The APA expressly precludes judicial review of agency actions that are “committed to agency discretion by law.” 5 U.S.C. § 701(a)(2); see Salazar v. King, 822 F.3d 61, 76 (2d Cir. 2016). This exception is drawn narrowly and “is applicable in those rare instances where statutes are drawn in such broad terms” that there is “no law to apply.” Citizens to Pres. Overton Park v. Volpe, 401 U.S. 402, 410, 91 S.Ct. 814, 28 L.Ed.2d 136 (1971) (citation modified). The party challenging the agency decision bears the burden of establishing the “law to apply,” see Lunney v. United States, 319 F.3d 550, 559 (2d Cir. 2003), which can be found in “the statutory text, the agency's regulations, and informal agency guidance that govern the agency's challenged action,” Salazar, 822 F.3d at 76.
This is a case where Congress has not provided us with any “law to apply.” The governing statute, 12 U.S.C. § 342, states only that Reserve Banks “may” accept deposits from eligible institutions. 12 U.S.C. § 342. As we have explained, whereas we have previously held that statutory use of the word “shall” creates “mandatory, non-discretionary ․ requirements for agency action and shows that Congress has not left the decision ․ to the discretion of the agency,” there is no such “mandatory command” here. See Salazar, 822 F.3d at 77.
Even if we expand our inquiry to consider regulations and guidelines issued by the Board, those likewise do not “contain meaningful standards constraining [the FRBNY's] discretion and providing for judicial review.” Westchester v. U.S. Dep't of Hous. & Urb.
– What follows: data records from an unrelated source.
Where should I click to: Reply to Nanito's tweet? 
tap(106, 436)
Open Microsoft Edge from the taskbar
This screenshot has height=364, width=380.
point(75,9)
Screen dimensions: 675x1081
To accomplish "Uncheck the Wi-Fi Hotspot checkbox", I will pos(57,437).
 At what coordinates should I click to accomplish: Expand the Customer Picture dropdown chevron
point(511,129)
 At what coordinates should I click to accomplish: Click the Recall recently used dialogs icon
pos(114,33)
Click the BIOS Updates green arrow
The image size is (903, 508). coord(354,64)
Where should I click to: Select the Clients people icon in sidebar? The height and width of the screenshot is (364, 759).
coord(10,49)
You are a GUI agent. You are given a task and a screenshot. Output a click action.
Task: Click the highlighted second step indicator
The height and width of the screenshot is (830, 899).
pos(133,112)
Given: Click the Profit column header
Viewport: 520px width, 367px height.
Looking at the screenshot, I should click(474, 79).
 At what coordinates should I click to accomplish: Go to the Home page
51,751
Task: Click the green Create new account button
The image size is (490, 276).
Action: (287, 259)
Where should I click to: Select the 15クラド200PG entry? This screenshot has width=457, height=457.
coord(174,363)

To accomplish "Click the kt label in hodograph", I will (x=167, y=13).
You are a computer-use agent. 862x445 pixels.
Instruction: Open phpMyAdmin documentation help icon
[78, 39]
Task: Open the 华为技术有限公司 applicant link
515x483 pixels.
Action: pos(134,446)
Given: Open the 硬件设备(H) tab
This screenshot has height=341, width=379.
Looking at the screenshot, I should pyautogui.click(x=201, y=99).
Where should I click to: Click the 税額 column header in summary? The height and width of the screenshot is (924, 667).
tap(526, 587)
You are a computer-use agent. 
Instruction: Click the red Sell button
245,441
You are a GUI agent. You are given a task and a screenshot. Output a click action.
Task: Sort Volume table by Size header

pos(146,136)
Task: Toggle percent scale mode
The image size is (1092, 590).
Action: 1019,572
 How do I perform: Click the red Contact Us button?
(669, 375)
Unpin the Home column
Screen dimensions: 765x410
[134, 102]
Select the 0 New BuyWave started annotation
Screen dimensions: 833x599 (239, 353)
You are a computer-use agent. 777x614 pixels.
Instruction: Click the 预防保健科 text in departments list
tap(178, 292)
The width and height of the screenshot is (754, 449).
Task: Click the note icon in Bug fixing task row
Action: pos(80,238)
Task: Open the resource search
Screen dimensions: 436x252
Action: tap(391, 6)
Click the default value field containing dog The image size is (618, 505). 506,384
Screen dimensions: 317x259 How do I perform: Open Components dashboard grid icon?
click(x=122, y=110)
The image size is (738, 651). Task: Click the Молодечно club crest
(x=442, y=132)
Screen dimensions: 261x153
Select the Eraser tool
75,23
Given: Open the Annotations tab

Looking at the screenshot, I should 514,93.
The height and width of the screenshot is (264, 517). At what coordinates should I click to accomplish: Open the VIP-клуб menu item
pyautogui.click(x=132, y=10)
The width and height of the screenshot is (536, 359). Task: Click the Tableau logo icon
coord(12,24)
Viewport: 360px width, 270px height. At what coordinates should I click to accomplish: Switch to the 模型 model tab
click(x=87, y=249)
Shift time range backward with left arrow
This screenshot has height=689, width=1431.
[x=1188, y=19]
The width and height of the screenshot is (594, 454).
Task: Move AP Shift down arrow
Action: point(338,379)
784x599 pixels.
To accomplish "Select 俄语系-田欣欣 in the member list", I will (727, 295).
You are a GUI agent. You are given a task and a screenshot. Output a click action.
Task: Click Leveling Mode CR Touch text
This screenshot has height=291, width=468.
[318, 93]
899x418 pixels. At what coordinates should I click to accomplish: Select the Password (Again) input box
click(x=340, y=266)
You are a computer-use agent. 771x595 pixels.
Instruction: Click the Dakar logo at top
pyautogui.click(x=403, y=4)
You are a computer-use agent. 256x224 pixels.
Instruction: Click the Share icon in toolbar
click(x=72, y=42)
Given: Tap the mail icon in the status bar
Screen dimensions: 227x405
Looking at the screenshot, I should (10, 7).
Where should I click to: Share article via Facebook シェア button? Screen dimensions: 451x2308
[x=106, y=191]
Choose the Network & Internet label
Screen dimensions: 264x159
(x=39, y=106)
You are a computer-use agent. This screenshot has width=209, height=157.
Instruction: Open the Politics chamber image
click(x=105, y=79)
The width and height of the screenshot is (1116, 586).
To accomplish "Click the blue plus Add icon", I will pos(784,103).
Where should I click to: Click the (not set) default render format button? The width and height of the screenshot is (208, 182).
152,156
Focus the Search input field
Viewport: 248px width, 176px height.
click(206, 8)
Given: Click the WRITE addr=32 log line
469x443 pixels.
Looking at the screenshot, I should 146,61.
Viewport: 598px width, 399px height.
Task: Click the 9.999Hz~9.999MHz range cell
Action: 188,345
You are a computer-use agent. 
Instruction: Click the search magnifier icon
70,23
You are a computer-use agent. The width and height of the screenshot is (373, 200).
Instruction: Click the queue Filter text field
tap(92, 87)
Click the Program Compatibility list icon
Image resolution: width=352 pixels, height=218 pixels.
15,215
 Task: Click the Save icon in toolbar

Dev., 778 F.3d 412, 422 (2d Cir. 2015). Principles 4 and 5 of the August 2022 Guidelines, which direct the Reserve Banks to “not create undue risk to the stability of the U.S. financial system” or “the overall economy,” respectively, do not articulate judicially enforceable standards and instead reiterate that “decisions regarding individual access requests remain at the discretion of the individual Reserve Banks.” 87 Fed. Reg. 51099, 51106. And S-Letter 2677, which directs Reserve Banks to consult with the Board before issuing an account to a Tier 3 institution, also expressly recognizes “the discretion granted to the Reserve Banks ․ to grant or deny access requests.” Conf. App'x at 1651.
BSJI has not pointed to sufficient “law to apply” in assessing the propriety of the FRBNY's discretionary act of closure. Accordingly, we conclude that, assuming the FRBNY is an agency for purposes of the APA, its termination of BSJI's Master Account was nonetheless “committed to [its] discretion by law” and therefore not subject to judicial review. 5 U.S.C. § 701(a)(2).
B. Mandamus Act, Declaratory Judgment Act, and Due Process Claims
BSJI addresses its remaining federal claims against the FRBNY in a single sentence of its brief, arguing that “the district court erred in dismissing [its] APA, Mandamus Act, Due Process, and declaratory judgment claims” because each decision “turned on [the district court's] mistaken interpretation” of the FRA. BSJI Br. at 47. Such “perfunctory” treatment of these issues, “unaccompanied by some effort at developed argumentation,” results in the abandonment of these challenges. United States v. Botti, 711 F.3d 299 (2d Cir. 2013) (citation modified).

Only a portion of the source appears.